Die 680 Schüler des Hegel-Gymnasiums stellen sich im Pausenhof auf, um zusammen das Schullogo zu formen. Foto: Rüdiger Ott

Schüler, Lehrer und Eltern haben sich auf ein neues Leitbild verständigt. Anderthalb Jahr wurde daran gefeilt, nun hängen die sieben Sätze in jedem Klassenzimmer.

Vaihingen - Gegen 680 Kehlen half auch das Megafon nicht wirklich. Aus dem zweiten Stock gab der Fotograf Anweisungen, wie sich die Schüler positionieren sollten. Oder zumindest versuchte er es. Die Sechstklässler etwas zurück, die Kursstufe zwei nach links. Aber unten auf dem Hof kamen davon nur Bruchstücke an. Letztlich klappte es dann aber doch mit dem Foto. Und auch das Logo des Hegel-Gymnasiums, dass die Jugendlichen der zehnten Klasse bildeten, indem sie rote und weiße Blätter über ihre Köpfe hielten, setzte sich scharf von der Masse der Schüler ab.

Die Fotostunde war der Abschluss eines anderthalb Jahre dauernden Prozesses, in dessen Verlauf sich die Schule selbst ein neues Leitbild gegeben hat. „Das alte Leitbild war textlastig und sprachlich für Fünftklässler nicht zu verstehen“, sagte die Schulleiterin Barbara Graf. Mittlerweile gebe es viele Lehrer im Kollegium, die an der alten Version nicht mitgewirkt hätten.

„Es ist aber wichtig für eine Schule, sich gemeinsam darüber zu verständigen, was gelten soll.“ Im Januar 2013 also haben die Lehrer an einem unterrichtsfreien Tag an den künftigen Zielen gesponnen, im Mai dann wurden sie in den Klassen besprochen, und auch die Elternvertreter brachten ihre Ideen ein.
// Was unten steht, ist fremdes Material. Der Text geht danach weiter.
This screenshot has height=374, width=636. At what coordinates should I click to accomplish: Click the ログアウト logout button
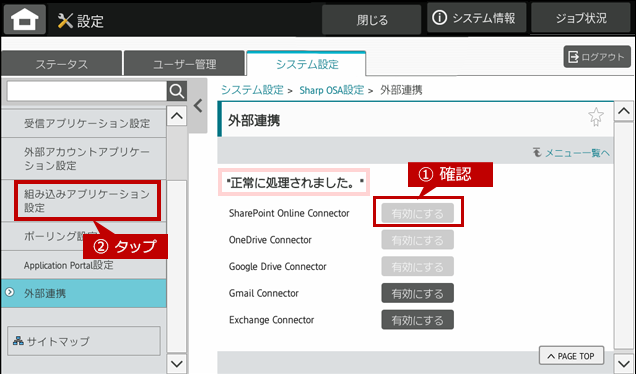(597, 57)
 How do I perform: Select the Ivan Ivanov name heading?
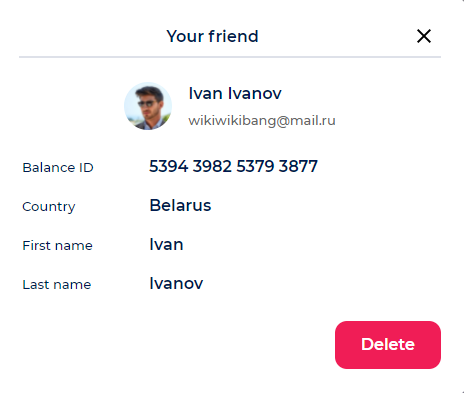tap(235, 93)
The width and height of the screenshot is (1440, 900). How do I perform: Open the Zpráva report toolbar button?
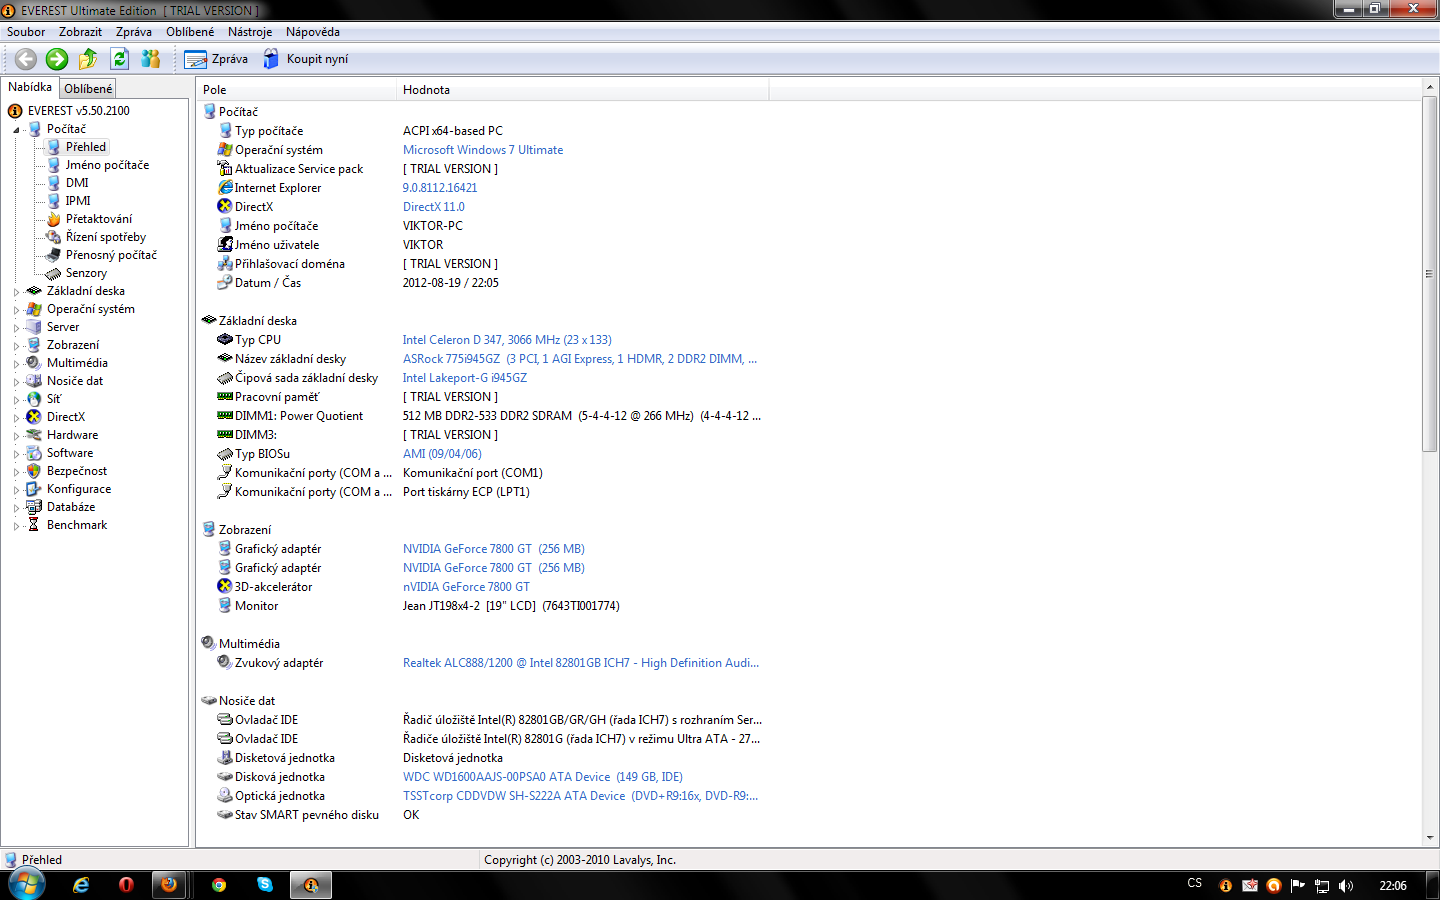pos(216,59)
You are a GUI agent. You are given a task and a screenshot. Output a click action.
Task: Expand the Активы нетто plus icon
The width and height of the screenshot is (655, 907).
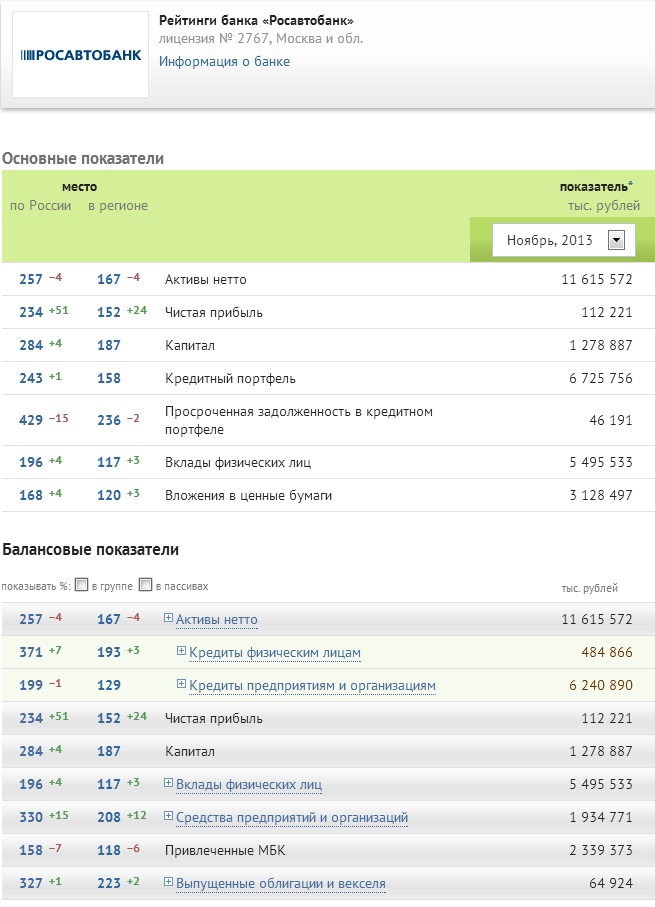169,619
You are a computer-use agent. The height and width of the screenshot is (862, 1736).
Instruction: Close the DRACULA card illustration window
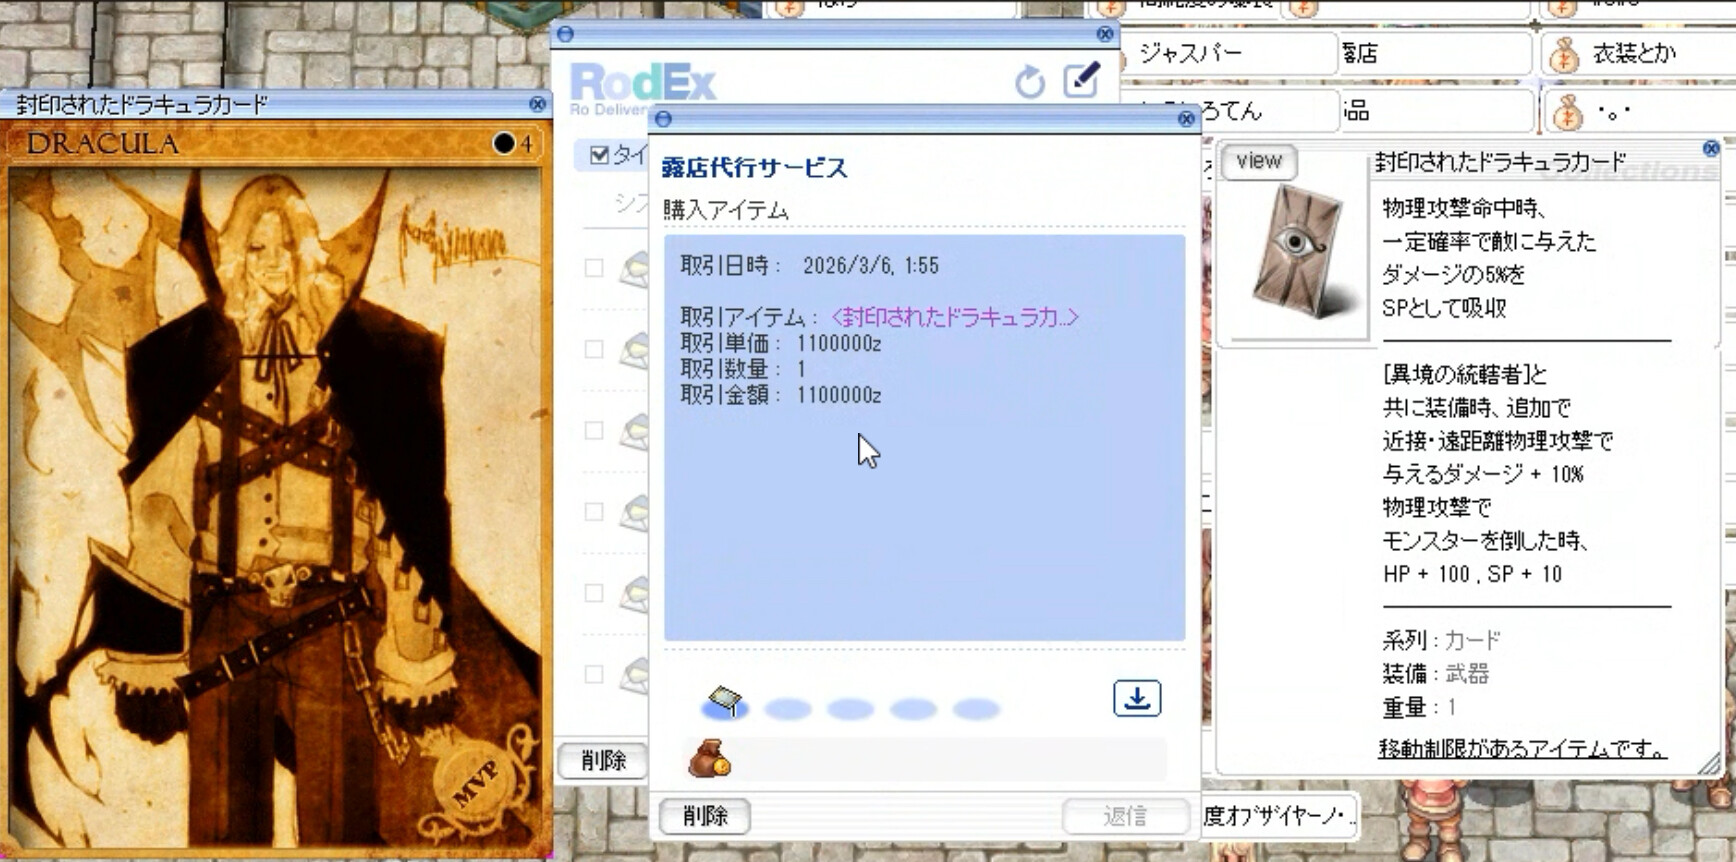[537, 104]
Sieben Sätze sollen die Schule einen

Leitbilder sind meistens Sache von Unternehmen und sollen dabei helfen, ein Selbstverständnis für die Gruppe zu entwickeln und einige Grundprinzipien festzuzurren. Typischerweise werden Fragen beantwortet wie „Wofür stehen wir?“ und „Wie erreichen wir das?“. Die daraus abgeleiteten Sätze sollen dabei für alle gelten, also nicht nur für die Angestellten, sondern auch für die Chefs.

Das ist auch im Hegel-Gymnasium so. „Wenn man sich nicht daran halten will, braucht man das nicht aufstellen“, sagte Graf. Die Lehrer sagen, wo es langgeht, und die Schüler haben zu folgen, das war einmal. Stattdessen sind die sieben Leitsätze stets in Wir-Form geschrieben.
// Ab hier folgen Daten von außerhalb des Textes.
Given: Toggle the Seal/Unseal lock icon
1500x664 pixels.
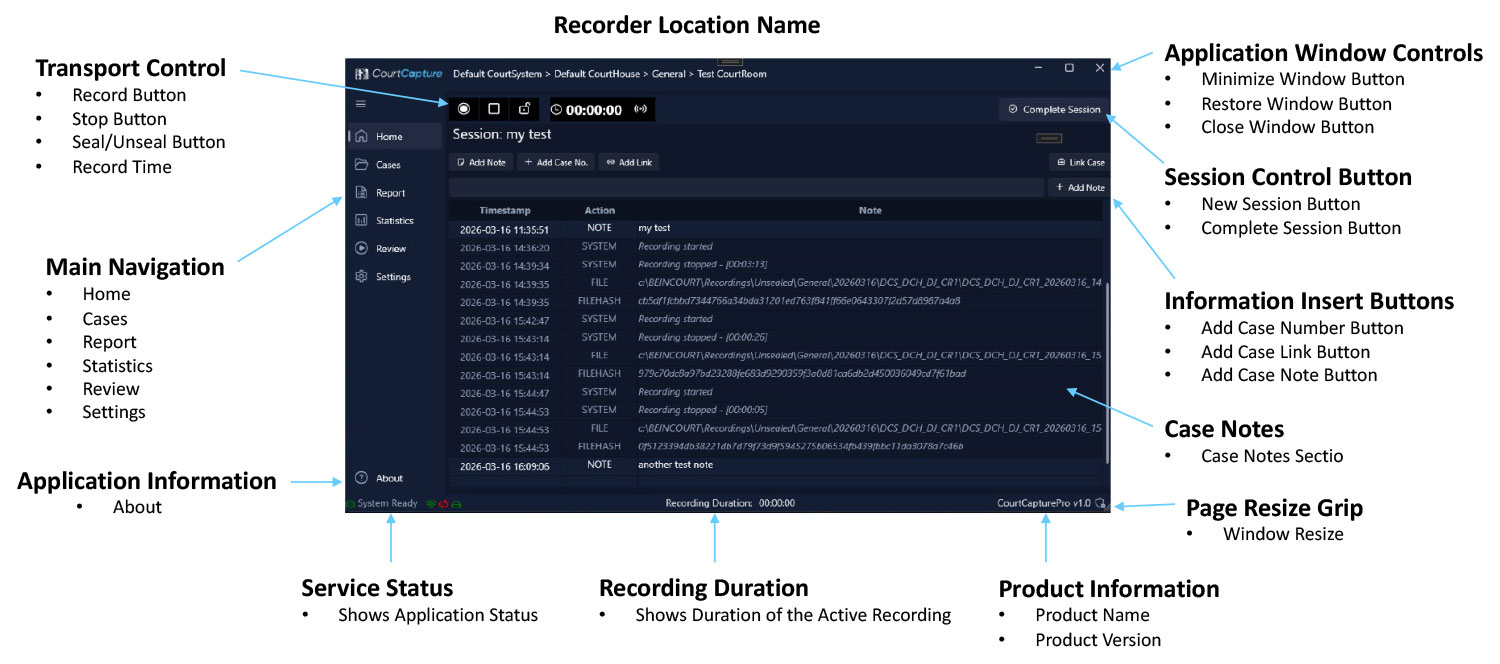Looking at the screenshot, I should tap(524, 109).
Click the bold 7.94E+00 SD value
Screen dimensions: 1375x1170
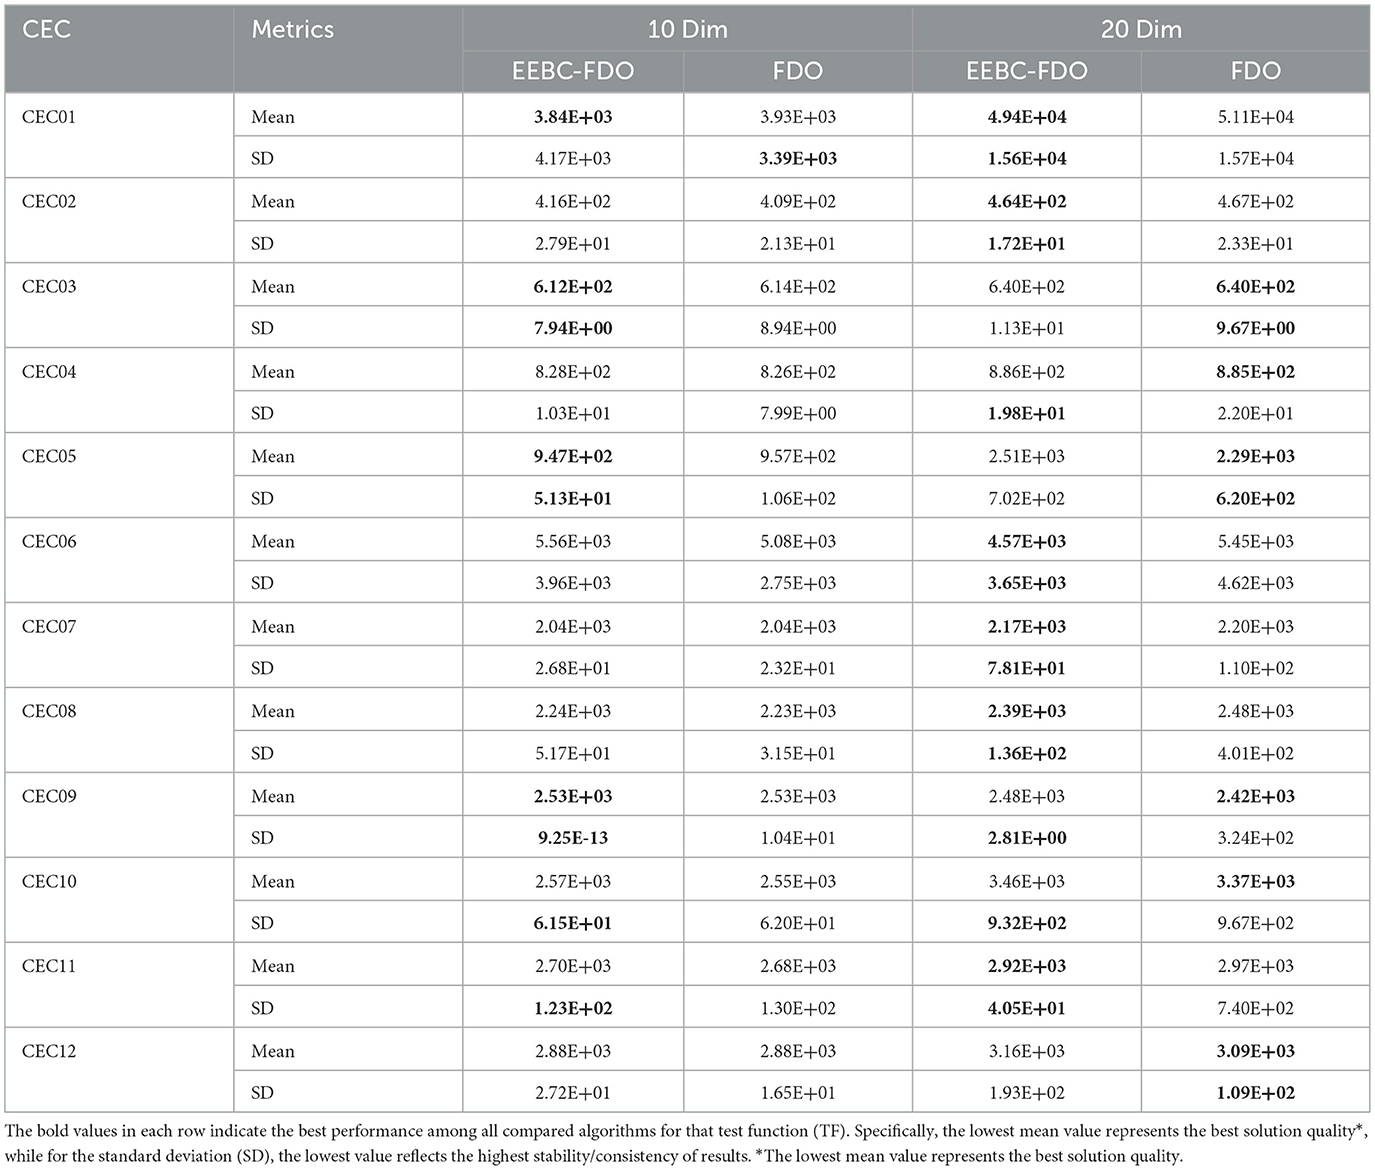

1. Schüler, Lehrer und Eltern sind gemeinsam für gelingendes Lernen verantwortlich. 2. Wir sind neugierig auf Unbekanntes und öffnen uns der Welt. 3. Wir gestalten einen anspruchsvollen und zielgerichteten Unterricht auf gymnasialem Niveau. 4. Wir fördern und fordern Leistung. 5. Wir handeln verantwortungsvoll. 6. Wir achten und vertrauen einander. 7. Wir schätzen Kreativität.
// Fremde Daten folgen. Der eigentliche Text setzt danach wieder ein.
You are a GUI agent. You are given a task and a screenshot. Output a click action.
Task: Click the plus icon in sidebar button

Die Petition gegen den Bildungsplan soll in den Unterricht

Das, freilich, ist alles recht allgemein gehalten. Was es konkret für den Schulalltag bedeutet, wird sich zeigen. „Wir streben an, das umzusetzen, auch wenn wir es nicht jeden Tag erreichen können“, sagte Graf. „Trotzdem wird es Rangeleien auf dem Schulhof geben.“

Aber damit jeder sehen kann, was die neuen Leitsätze sind, zieren sie nicht nur in großen Buchstaben den Eingang der Schule, sie hängen auch in allen Klassenzimmern. Ausdrücklich sei es erwünscht, so Barbara Graf, dass die Schüler und Lehrer nach einer Stunde zusammen darüber reden, ob sie die Leitsätze im Unterricht umgesetzt haben.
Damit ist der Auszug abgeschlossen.